A vibrant initial-public-offering market could get even more vibrant in 2012, if recent pricing activity is any indication.
According to Renaissance Capital, last week's pricings of Acquity Group (ticker symbol AQ) and Edgen Group (EDG) put 2012 on a record pace for activity. 57 new issues have priced through April, the most since 2000. Year to date, U.S. IPOs have raised $9.5 billion and produced an average return of 26%.
This week, six more names are scheduled to price, including EverBank (EVER), Pacific Coast Oil (ROYT), PetroLogistics (PDH), Supernus Pharmaceuticals (SUPN), The Carlyle Group (CG) and Tilly's (TLYS).
While the IPO market can present great opportunities, it's good to have a buying strategy in place. Some IPOs are worth owning. while others are not. I tend to favor IPO names with a proven track record of earnings and sales growth -- and, in recent months, the market has seen no shortage of new issues with great sales growth but no earnings.
Some IPOs open with a lot of fanfare despite questionable fundamentals at best. I tend to avoid the hoopla. In November, for example, Groupon (GRPN) and Angie's List (ANGI) had successful debuts but their price performance since then has left a lot to be desired. Both firms have shown strong sales growth in recent quarters, but Angie's List is still losing money. Groupon, meanwhile, is supposed to turn its first annual profit this year, although it's fallen out of Wall Street's favor due to several financial reporting miscues. In early April, the company revised fourth-quarter earnings lower because it didn't set enough money aside for customer refunds.
Recent new issue Tumi (TUMI) is interesting, but I can't fully embrace it here despite a solid debut on April 19 at $18. Shares closed Monday at $25.47. Tumi turned its first annual profit in 2010, but I don't like the fact that sales growth has been decelerating lately, from 31% in the third quarter of 2011 to 19% in the fourth quarter. This isn't a deal breaker by any means, but it's normally good for a sales growth in a new issue to be accelerating, and not slowing.
Also, Tumi has only been trading for eight days -- not nearly enough time to tell if institutional investors are truly interested in owning the stock. A key rule I follow when investing in IPOs is to wait at least four to five weeks of trading before considering a buy. That's usually enough time for an IPO to develop a trading personality and develop a solid first-stage base. Early-stage base breakouts, fueled by institutional buying, can yield big gains.
The first rule, then, is that you should target IPOs that are profitable with a proven track record of earnings and sales growth. Two recent IPOs on my radar currently that fit the bill are Francesca's Holdings (FRAN) and Michael Kors (KORS).
After a powerful breakout in mid-March, Francesca's has been firming up at its 10-week moving average, showing good supporting action. It operates a chain of retail boutiques offering apparel, jewelry, accessories and gifts to an 18-to-35 female demographic. It's a fast-growing company with great execution so far, and is still in the early stages of expansion.

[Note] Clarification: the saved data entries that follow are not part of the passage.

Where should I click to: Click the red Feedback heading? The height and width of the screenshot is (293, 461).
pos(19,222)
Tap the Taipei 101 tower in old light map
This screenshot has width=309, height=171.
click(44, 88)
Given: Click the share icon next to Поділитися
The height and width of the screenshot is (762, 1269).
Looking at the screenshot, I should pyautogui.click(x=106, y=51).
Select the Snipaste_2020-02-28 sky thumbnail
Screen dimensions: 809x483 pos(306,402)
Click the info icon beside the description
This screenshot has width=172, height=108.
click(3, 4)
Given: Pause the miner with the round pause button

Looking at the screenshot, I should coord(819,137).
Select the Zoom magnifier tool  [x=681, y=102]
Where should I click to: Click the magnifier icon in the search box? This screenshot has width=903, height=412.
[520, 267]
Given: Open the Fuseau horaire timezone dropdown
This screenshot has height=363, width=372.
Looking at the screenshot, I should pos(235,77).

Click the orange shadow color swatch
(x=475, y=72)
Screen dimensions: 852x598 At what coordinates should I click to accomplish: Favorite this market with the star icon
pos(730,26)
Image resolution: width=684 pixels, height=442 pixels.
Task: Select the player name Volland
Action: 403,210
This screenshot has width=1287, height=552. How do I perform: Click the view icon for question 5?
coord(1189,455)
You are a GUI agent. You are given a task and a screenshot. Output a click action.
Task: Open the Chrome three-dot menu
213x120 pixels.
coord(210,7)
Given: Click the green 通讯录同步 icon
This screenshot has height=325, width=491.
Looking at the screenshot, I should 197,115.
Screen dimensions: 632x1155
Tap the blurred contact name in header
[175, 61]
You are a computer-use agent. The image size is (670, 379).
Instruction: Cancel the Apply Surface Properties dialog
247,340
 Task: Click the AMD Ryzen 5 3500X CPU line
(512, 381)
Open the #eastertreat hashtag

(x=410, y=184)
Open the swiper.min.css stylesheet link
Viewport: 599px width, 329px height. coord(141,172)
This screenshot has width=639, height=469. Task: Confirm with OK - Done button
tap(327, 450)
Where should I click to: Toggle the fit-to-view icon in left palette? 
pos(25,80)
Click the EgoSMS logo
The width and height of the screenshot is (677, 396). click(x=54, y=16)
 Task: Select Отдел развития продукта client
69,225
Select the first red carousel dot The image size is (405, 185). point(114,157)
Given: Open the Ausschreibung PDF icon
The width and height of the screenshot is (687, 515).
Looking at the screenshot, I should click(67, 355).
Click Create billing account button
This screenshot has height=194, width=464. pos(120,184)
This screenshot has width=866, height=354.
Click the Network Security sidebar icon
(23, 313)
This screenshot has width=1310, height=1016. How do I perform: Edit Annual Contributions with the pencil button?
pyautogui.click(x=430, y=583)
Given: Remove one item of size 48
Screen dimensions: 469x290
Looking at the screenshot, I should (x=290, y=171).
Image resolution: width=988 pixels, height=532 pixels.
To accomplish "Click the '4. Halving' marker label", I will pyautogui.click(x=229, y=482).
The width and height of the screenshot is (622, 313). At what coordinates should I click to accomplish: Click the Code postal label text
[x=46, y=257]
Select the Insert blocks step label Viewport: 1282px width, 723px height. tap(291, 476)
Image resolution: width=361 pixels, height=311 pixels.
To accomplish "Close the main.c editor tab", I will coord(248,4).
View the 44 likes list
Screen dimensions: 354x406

Big buyers were in the stock Monday as shares rose 5.4% to $31.35 in above-average volume. The stock is buyable at current levels, but I wouldn't be afraid to cut losses short if it broke convincingly below its 10-week moving average, currently at $29.32. I'm not expecting it to happen, but it could if selling pressure starts to build in the broad market again.
Meanwhile, Michael Kors continues to set up for another move higher, but it has more work to do before an entry point is seen. The company specializes in "affordable luxury." Judging by recent earnings and sales growth, it has a loyal following.
The company went public in December at $20. In recent days, Michael Kors has made a convincing case that it has hit bottom, but the stock is not buyable yet. I'll be patient here and wait for it to form a good base. I'd like to see more signs of accumulation in the stock -- that is, heavy-volume gains. Climbs on big volume generally strengthen a stock's foundation. A potential base breakout above $50.67 could be in the cards, but the stock still has to prove itself more.
Kors is a high-multiple stock, but it's worthy of a premium valuation because it's growing quickly. In February, fiscal third-quarter earnings jumped 87% from a year earlier, while sales grew 68% to $373.6 million. Same-store sales in the quarter rose an impressive 38%. The company's next earnings report isn't due until June 12. At present, the consensus estimate calls for profit of $0.14 a share, up 56% from a year earlier, with sales projected up 50% to $359.1 million. Shares closed Monday at $45.67, down 0.5%.